In this paper, we seek to contribute to the literature on SMEs’ innovation in four ways. First, we focus purely on SMEs and hope this research can help to understand how public instruments affect these enterprises. We also consider the effects of government subsidies on the investment decisions of external investors to SMEs’ innovation. So far, there is little empirical evidence on the effectiveness of public tools on SMEs’ innovation [1014]. In our paper, we examine the effects of government subsidies on the strategy choices of SMEs and external investors.

Second, this paper mainly focuses on the cooperation mechanism among the government, SMEs, and external investors in the decision-making process of SMEs’ innovation. Prior studies only consider the relationship between the government and subsidized enterprises, or between the government and external investors. Moreover, the academics have made considerable effort to understand and evaluate the effect of government subsidies on enterprises’ R&D investment but paid less attention to the effect of government subsidies on enterprises’ innovation willingness and the use of R&D investment. And there is no consistent conclusion on whether government subsidies can actually alleviate the financing constraints of enterprises and bring significant increase in innovation output [4, 15]. To solve this problem, it is necessary to sort out the decision-making behavior, disclose the conflicts of interest among groups of stakeholders, and find a practical solution. The cooperation strategy among the government, external investors, and SMEs has attracted virtually no scrutiny. Our paper seeks to fill this gap by examining the interaction mechanism of the three parties.

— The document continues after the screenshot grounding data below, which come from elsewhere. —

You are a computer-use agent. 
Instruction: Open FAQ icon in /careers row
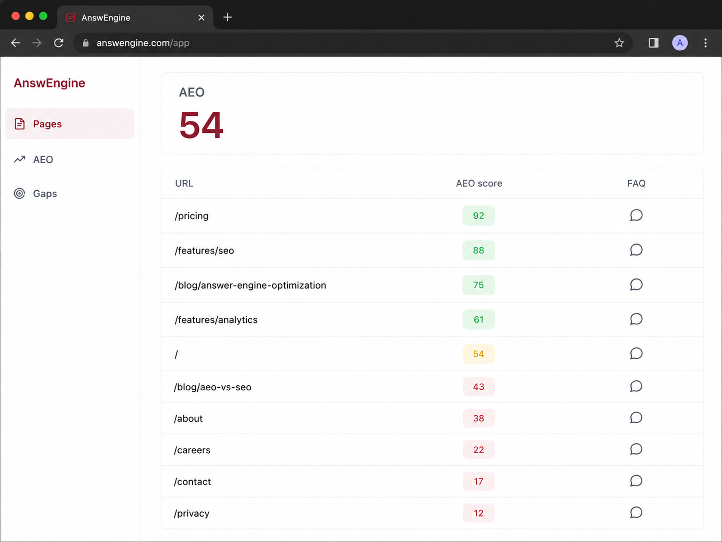(636, 449)
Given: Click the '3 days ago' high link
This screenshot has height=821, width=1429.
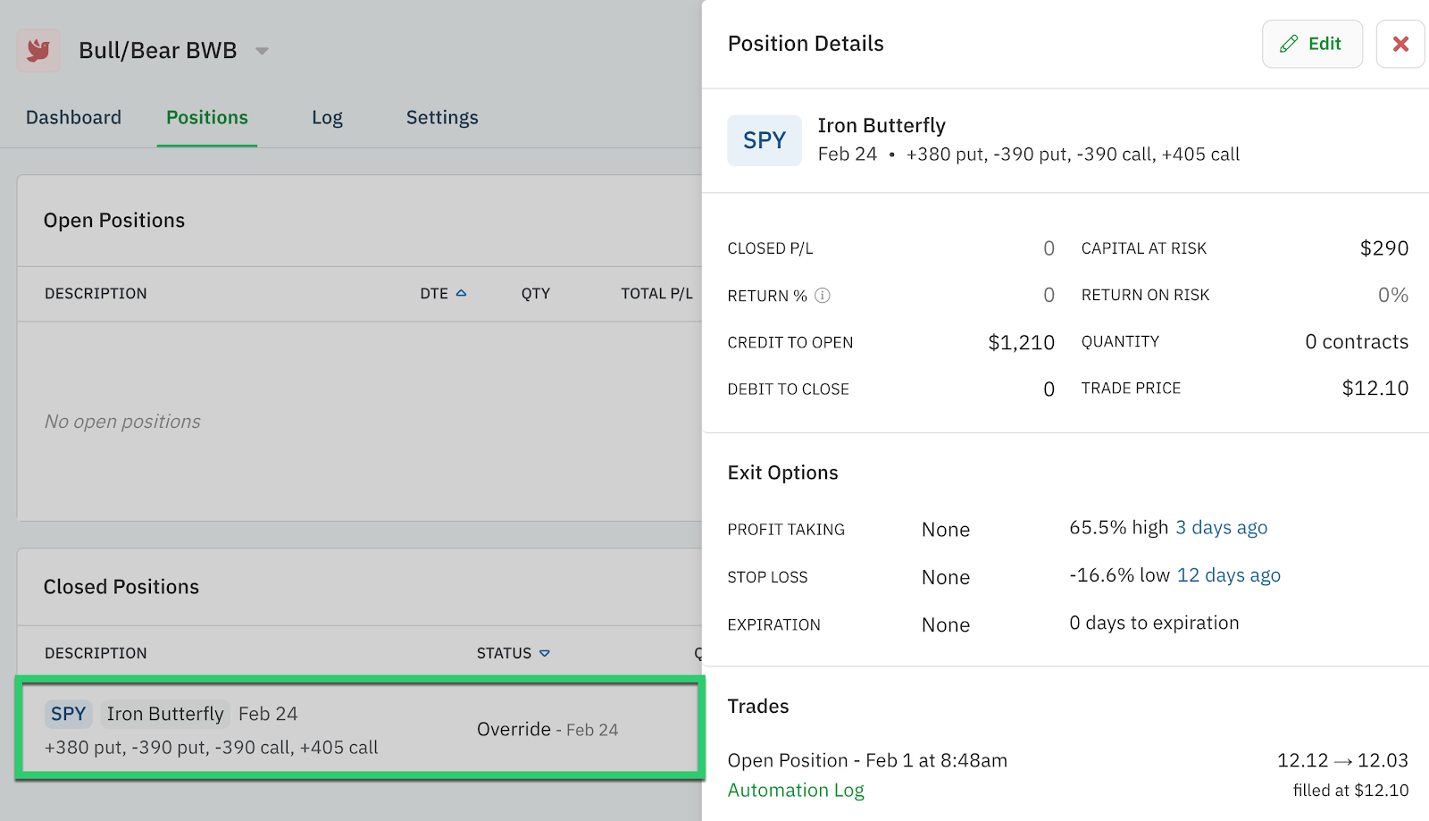Looking at the screenshot, I should (x=1221, y=528).
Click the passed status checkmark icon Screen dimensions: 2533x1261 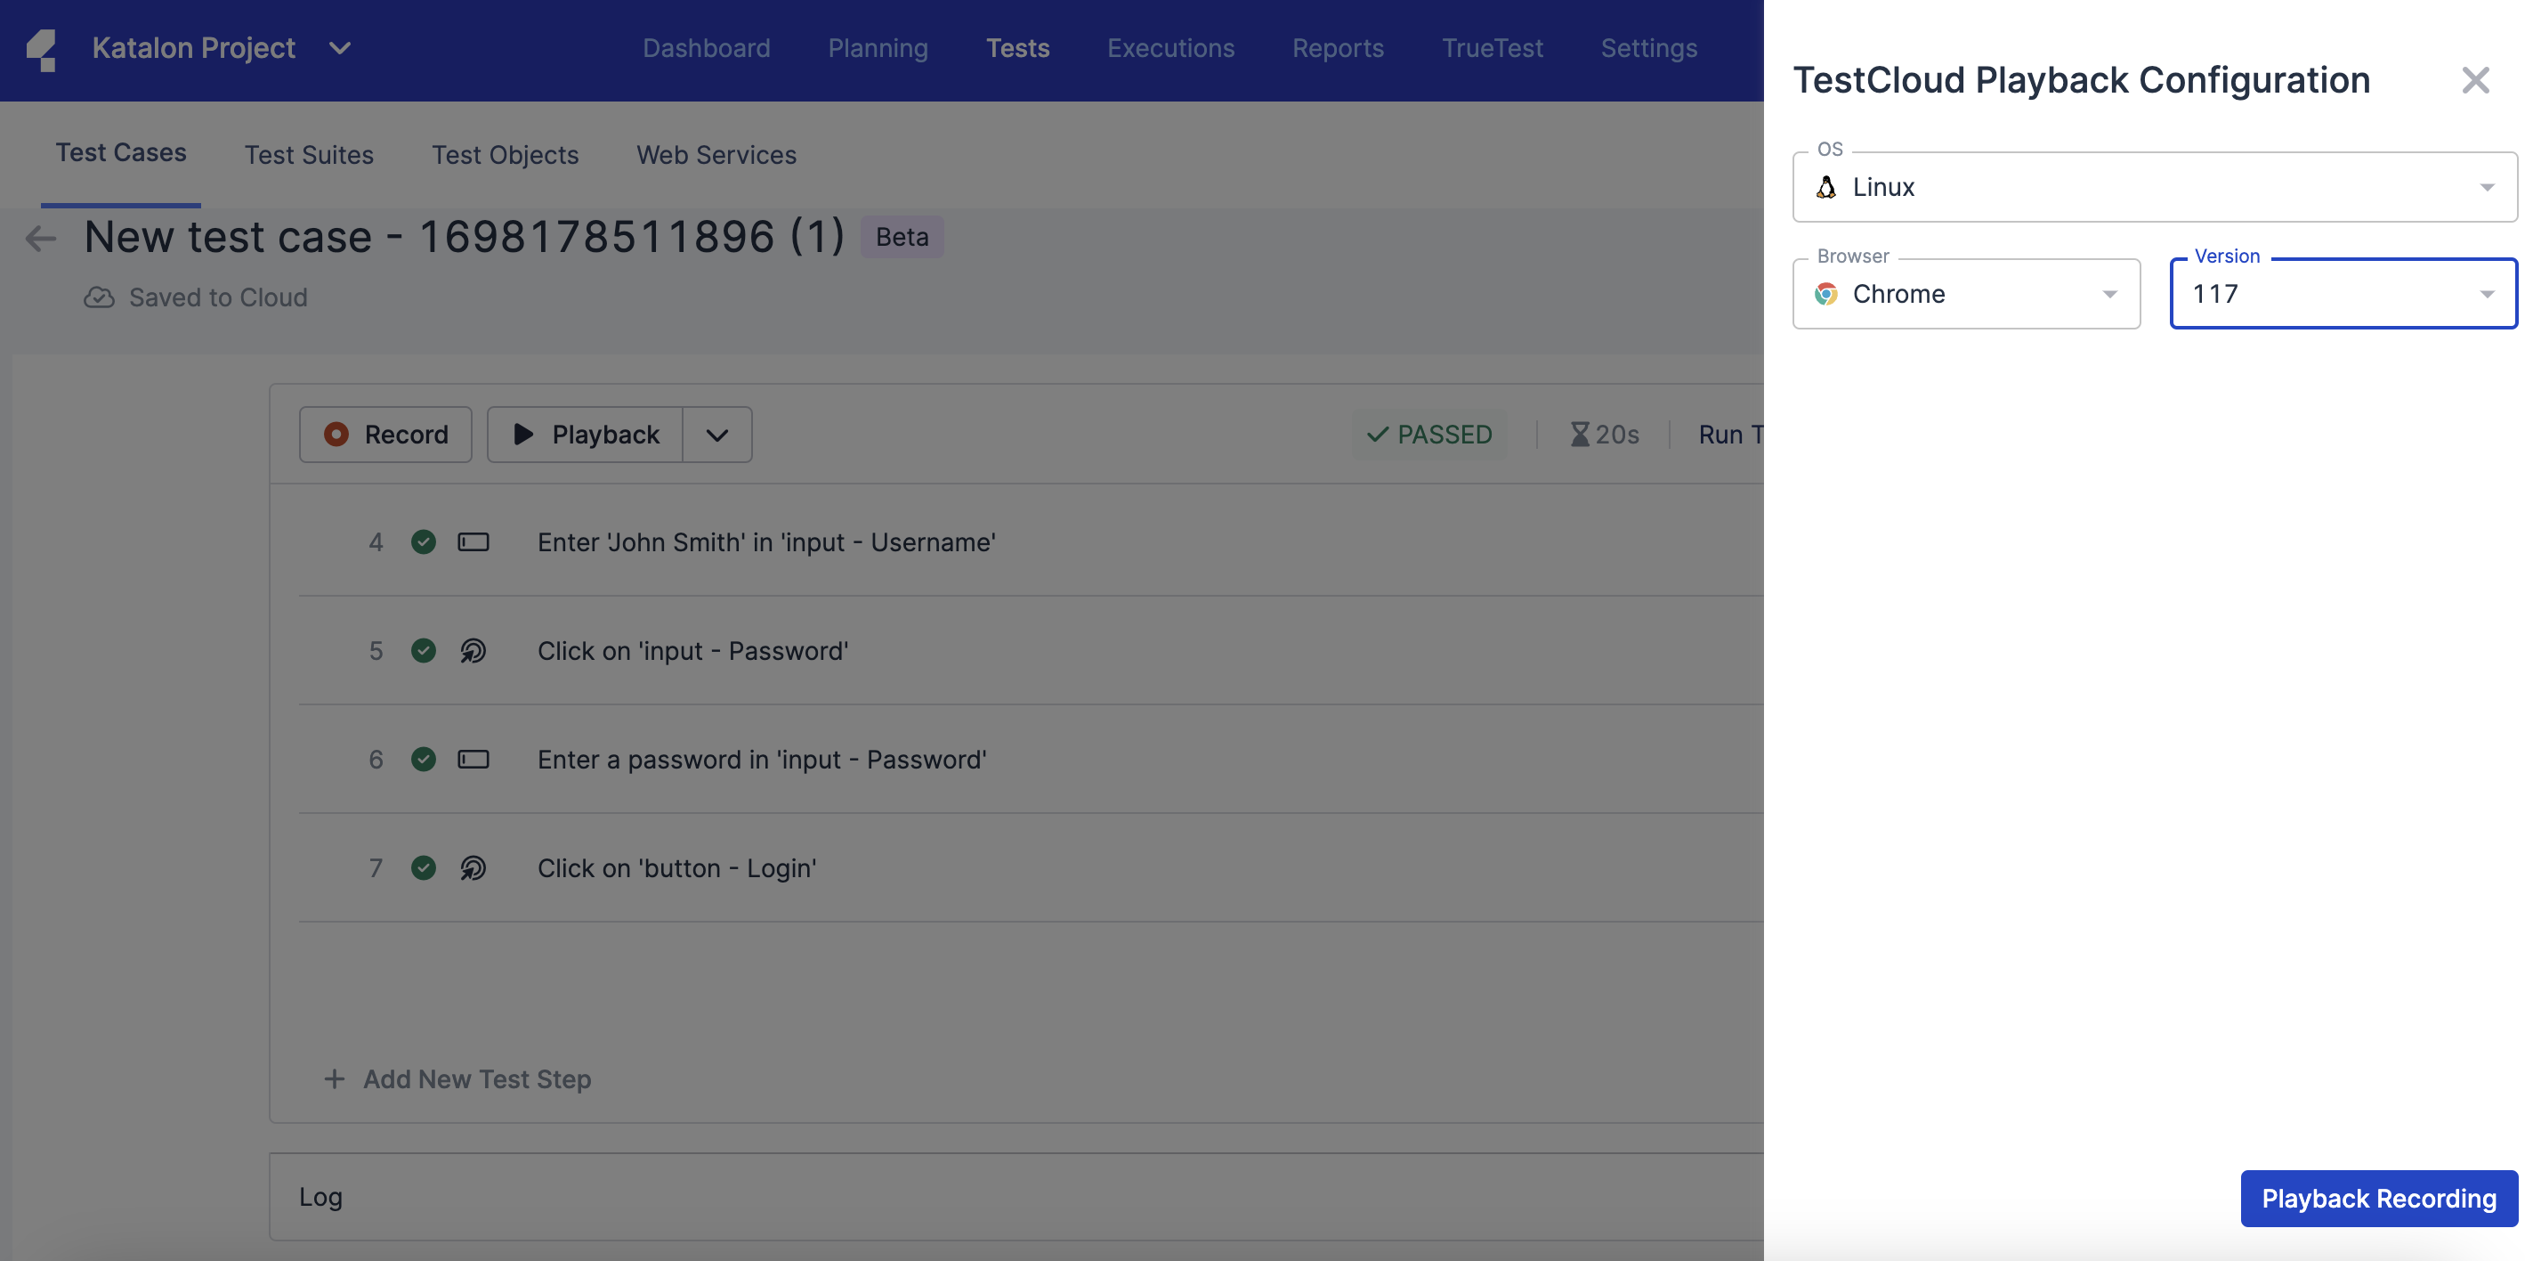1376,434
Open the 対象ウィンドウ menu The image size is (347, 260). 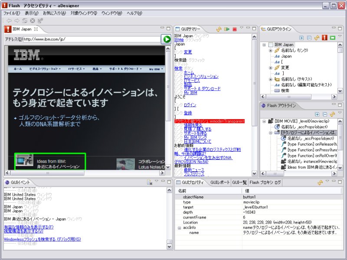[x=84, y=13]
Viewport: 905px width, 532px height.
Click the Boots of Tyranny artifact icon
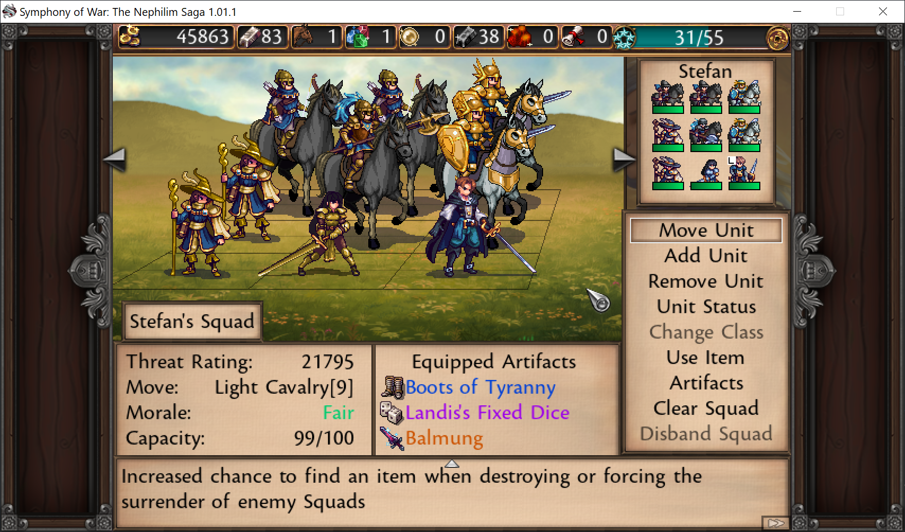pyautogui.click(x=393, y=387)
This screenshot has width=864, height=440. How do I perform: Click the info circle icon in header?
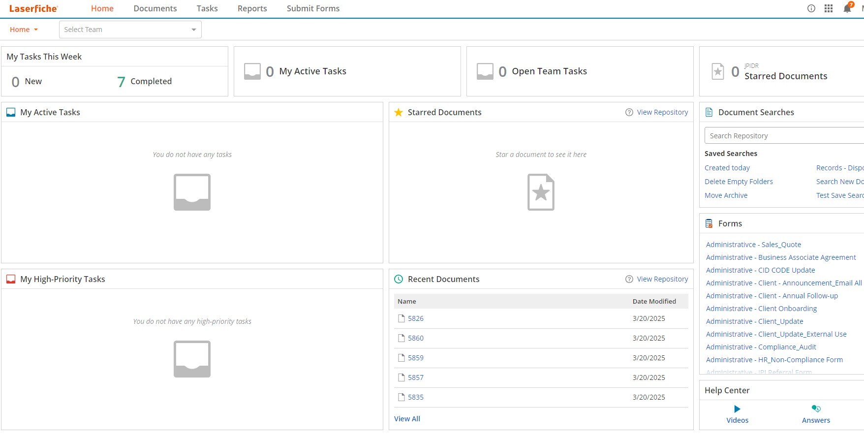tap(811, 9)
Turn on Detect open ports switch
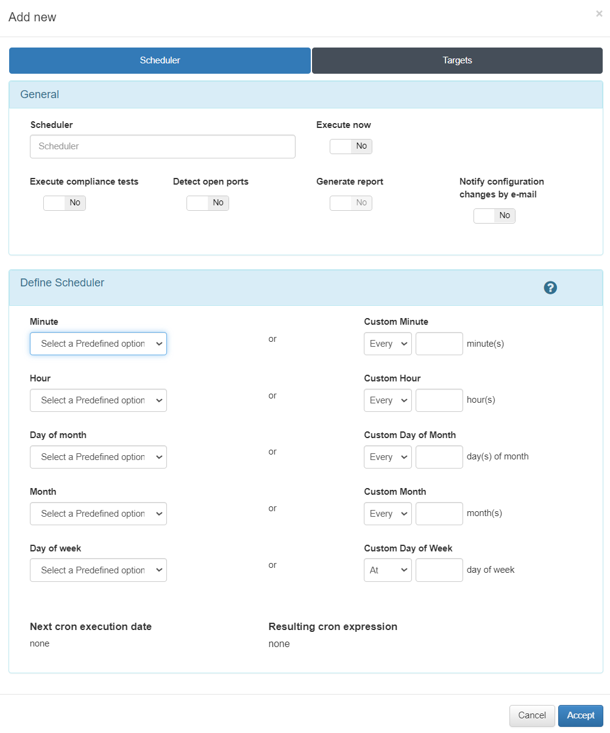Image resolution: width=610 pixels, height=733 pixels. (x=208, y=203)
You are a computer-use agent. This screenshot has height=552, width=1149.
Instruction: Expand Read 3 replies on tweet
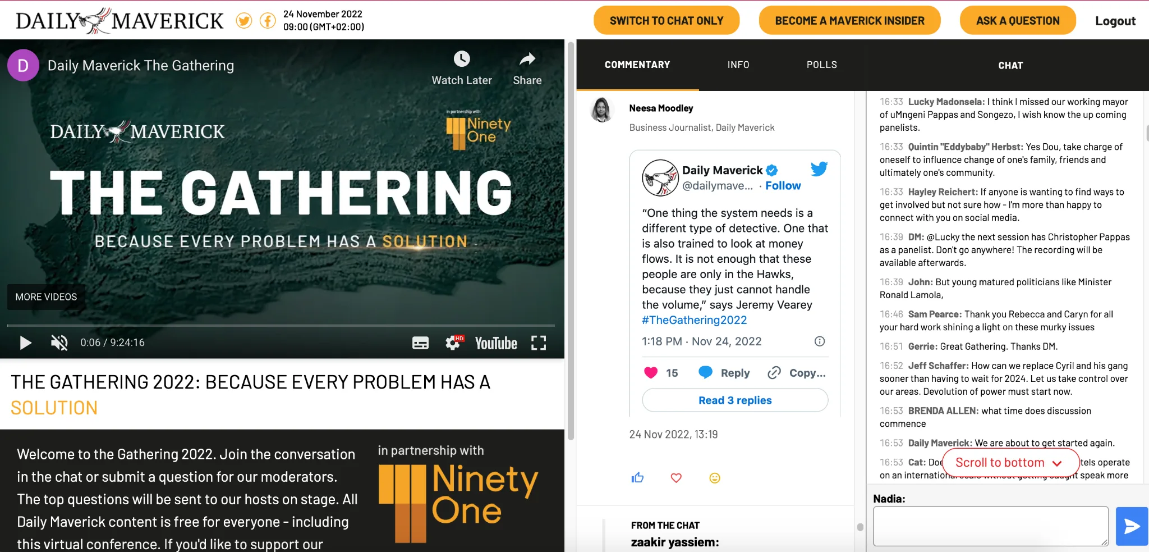pos(735,400)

The third contribution of this paper is to try to construct a tripartite evolutionary game model of the relationship among the government, SMEs, and external investors. We regard the government, SMEs, and external investors as the players with bounded rationality, who will constantly adjust their strategies in SMEs’ innovation process. In recent years, the application of game theory in the field of enterprise innovation has been increasing, but the application of evolutionary game theory is rare [1618]. This study can provide new ideas for the scholars in this field.

Lastly, we attempt to explore the interaction mechanism and the antecedents influencing the strategy selections. Using Matlab software, the effects of government subsidies, external investors’ appraisal costs, external investors’ return rate, and external investors’ investment amount on the players are simulated. This paper will enable us to determine the conditions and ranges under which the relevant factors work. The results of this study can provide a theoretical guidance for solving the financing problem of SMEs’ innovation.

The remainder of this paper is organized as follows. Section 2 provides a brief view of the extant literature. Section 3 establishes a trilateral evolutionary game theory model of the interaction among the government, investors, and SMEs. Section 4 discusses the replicator dynamic equation and the equilibrium points. Section 5 describes the results of evolutionary game simulation. Section 5 presents the conclusion and some policy suggestions.

2. Literature Review

2.1. Effects of Government Subsidies on Enterprises’ Innovation

Research on the effect of government subsidies on enterprises innovation has been a hot issue in the academic community. There is a great deal of research on the relationship of government subsidies and enterprises’ innovation investment. Theoretically, government subsidies on the one hand can directly increase enterprises’ R&D funds and on the other hand can enhance the confidence of the enterprises’ innovation and promote the increase of corporate R&D investment [1921]. Busom [22], Lee and Hwang [23], Hud and Hussinger [24], Radas et al. [9], and Hottenrott and Lopes-Bento [11] considered that government subsidies are positively correlated with enterprises’ R&D investment. However, Wallsten [14] and Marino et al. [25] believed that government subsidies had a substitution effect on enterprise R&D investment, i. e., government subsidies will reduce enterprise R&D investment. Marino et al. empirically showed that there was a significant substitution between private and public funds to R&D, especially for medium-high levels of government subsidies [25].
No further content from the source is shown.